With the love of the area and the fishery, Art brought his wife Brenda to share and experience the French River. She immediately fell in love with the area too. Her background includes a B.S. in Nursing and Long-Term Care Administration. This gave her a background in marketing, administration, and service industry. Knowing her husband’s lifetime dream they began searching for a lodge.

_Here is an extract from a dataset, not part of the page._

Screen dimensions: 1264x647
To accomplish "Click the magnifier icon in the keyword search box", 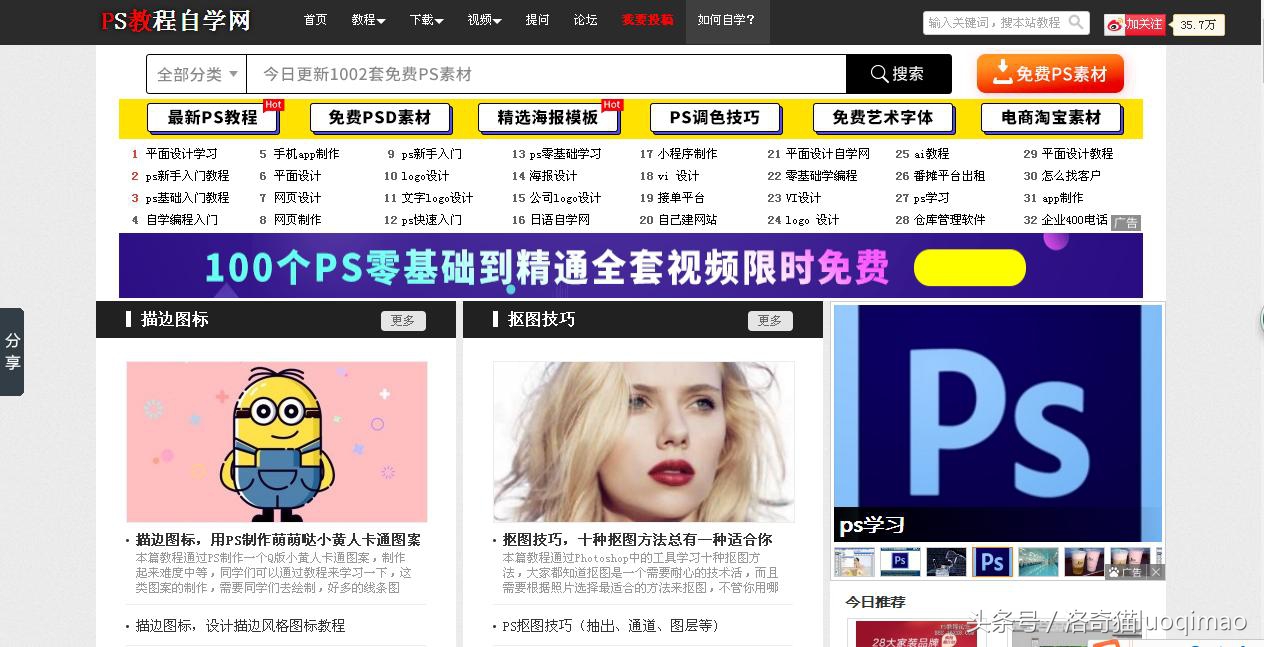I will 1073,21.
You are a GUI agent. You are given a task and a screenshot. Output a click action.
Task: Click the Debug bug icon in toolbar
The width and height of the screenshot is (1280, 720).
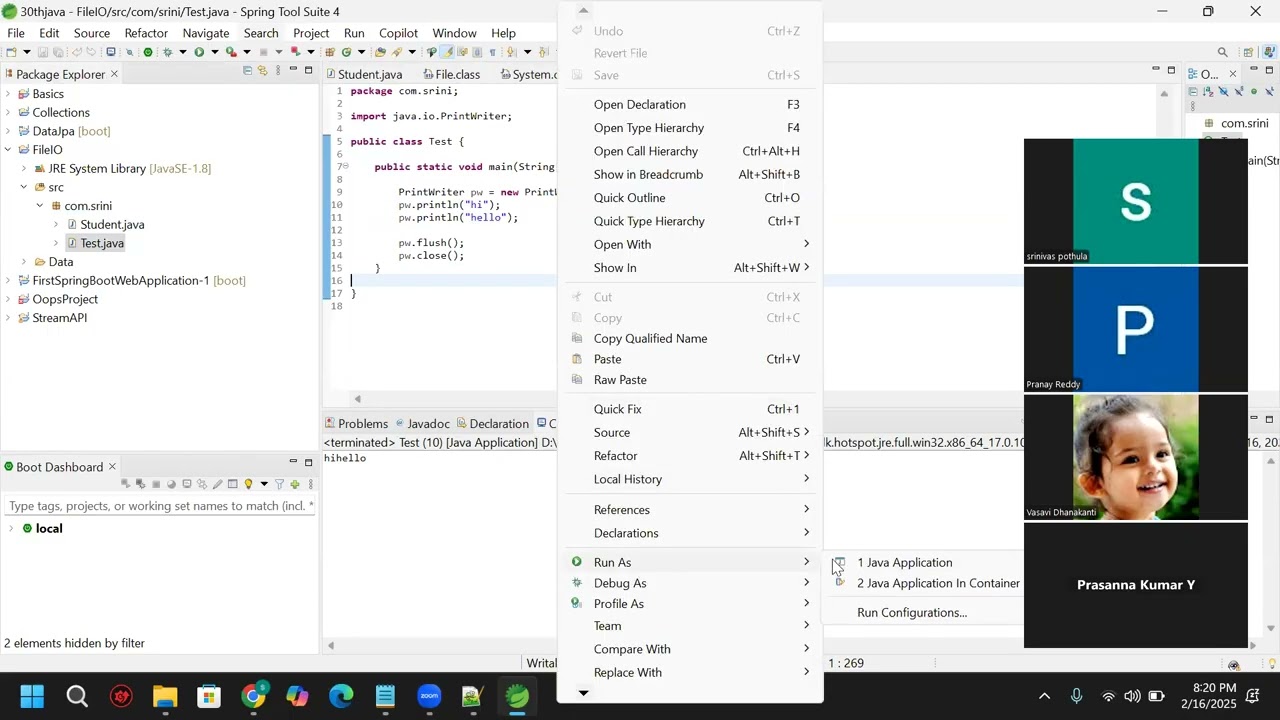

After many days and years of searching for their perfect lodge, the Palmers (who owned the lodge from 1980 – 1986) showed the Barefoots their property for sale.
Sitting out in the Bear’s Den Bay, the Barefoots knew it would take a lot of sweat and tears to restore the facility to its former glory. It checked two of their three boxes with electricity and indoor pluming. The area offered quality fishing opportunities for musky, pike, largemouth and smallmouth bass, walleye, crappie, catfish and many other game fish. The amazing scenery with opportunities to view and hunt wildlife helped motivate the Barefoots into preserving the area.
In 1989, Art Barefoot made a big splash with his 14lb Line Class World Record Muskie at 59lbs 11oz which is currently housed at the main lodge. After recognizing the need to preserve the fishery, the Barefoots organized and campaigned for slot limits and creel limits on the French River. From our fish records and surveys at the lodge and the scientific work by the Ministry of Natural Resources and Forestry, including netting, tagging, rearing walleye and compiling fishing rod hours. The success of the program in 1994 lead to an Ontario wide slot limit to help preserve and protect Canada’s fishery for future generations.
In 1993, a new Barefoot arrived. Joe brings several decades of fishing, guiding, photography, writing, NCAA marksmanship, B.S. of Business Administration with a concentration in Marketing. He holds awards for Conservation, Northern Ontario Marketing Award, Nominated for Top 30 Under 30 in Tourism, Medal of Bravery and a nationally known writer.